# CHALLENGES
1. Reproduce the passage of the Paddington text below from "03 program - as" to "culturally and architecturally.".
2. Based on the Paddington text below, are these statements true? Answer each with yes or no and quote the words that decide it. (a) The project is proposed for two sites in Paddington. (b) The small houses and shops perched on the hillsides are single-level timber buildings. (c) The proposal concludes one semester of research.

02 public space - public space compensates for the restriction of built space, accomodating occupation as an extension to
internal space.
the plateau - plateaus allow for civic structures, which support public space and act as visual markers in the landscape.

03 program - as a result of consolidation of functions through densification, it becomes necessary to address conflicting
relationships between adjacent programs.

04 urban character - the design of a building of civic function that sustains and contributes to the form, scale, material
and grain of a significant inner city suburban cultural centre.

rationale >
as an inner city suburban centre, paddington is subject to increases in density and continued development. despite existing controls on development, precedents exist within the area of inappropriate responses to scale, street frontage, form and grain. the proposal thus seeks to demonstrate a
civic scale building, that responds to densification that is sensitive to the existing context both culturally and architecturally.

Zuzana Kovar


A guidebook to whimsical development in Paddington

This project for a series of programmatically diverse buildings and forms is proposed for two sites in the demolition control enclave of Paddington in Brisbane’s inner west, whose landscape is characterized by a chain of connected ridgelines that unify the dominant urban condition, noted for the eccentric ‘perching’ of small single-level timber houses and shops on steep hillsides.

The proposal concludes two semesters of self-directed research examining the impact of changing density controls, which have placed unprecedented pressure on existing urban patterns. It raises questions concerning the sustainability of the urban structure and speculates on the nature of an appropriate architectural response to landscape, urban form and cultural context.

# SOURCE DATA
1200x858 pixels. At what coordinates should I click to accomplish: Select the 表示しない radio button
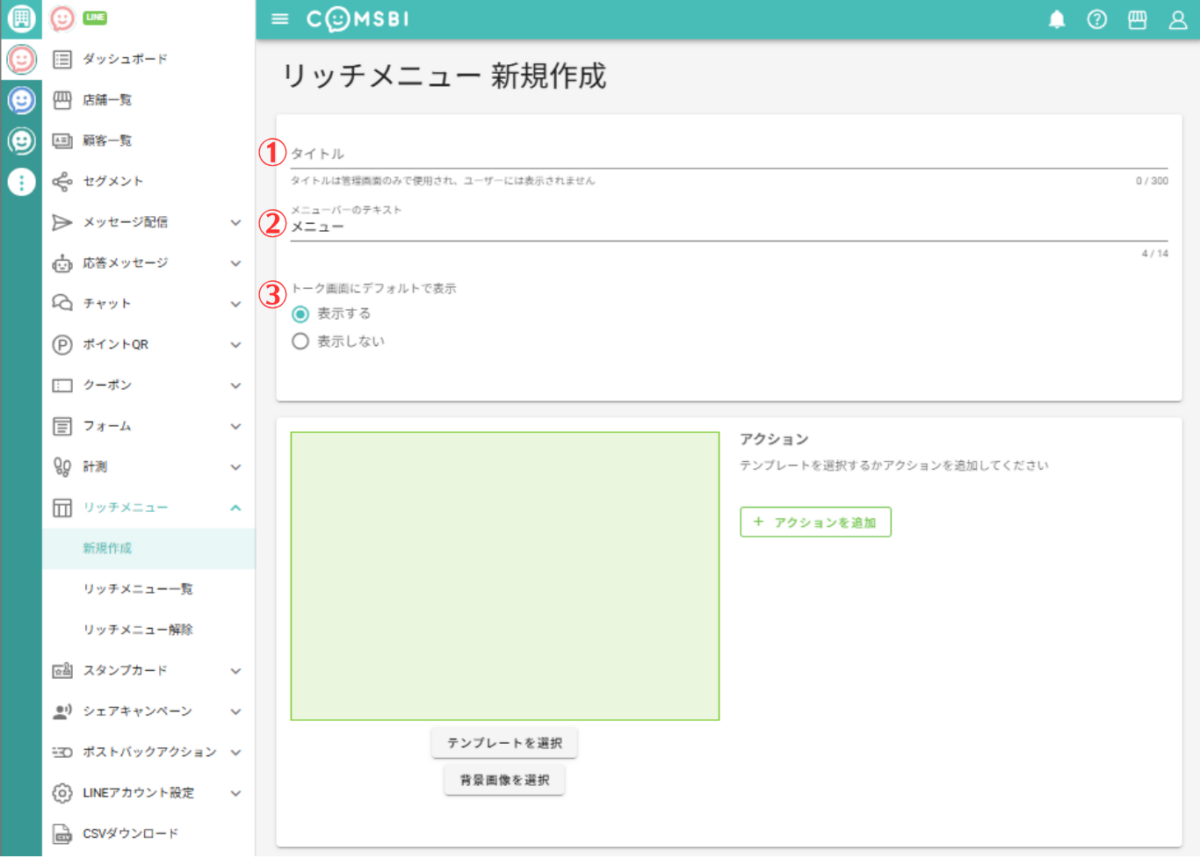tap(300, 341)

# CORRECT ANSWERS
1.
03 program - as a result of consolidation of functions through densification, it becomes necessary to address conflicting
relationships between adjacent programs.

04 urban character - the design of a building of civic function that sustains and contributes to the form, scale, material
and grain of a significant inner city suburban cultural centre.

rationale >
as an inner city suburban centre, paddington is subject to increases in density and continued development. despite existing controls on development, precedents exist within the area of inappropriate responses to scale, street frontage, form and grain. the proposal thus seeks to demonstrate a
civic scale building, that responds to densification that is sensitive to the existing context both culturally and architecturally.

2.
(a) Yes: "is proposed for two sites in the demolition control enclave of Paddington in Brisbane’s inner west"
(b) Yes: "small single-level timber houses and shops on steep hillsides"
(c) No: "The proposal concludes two semesters of self-directed research"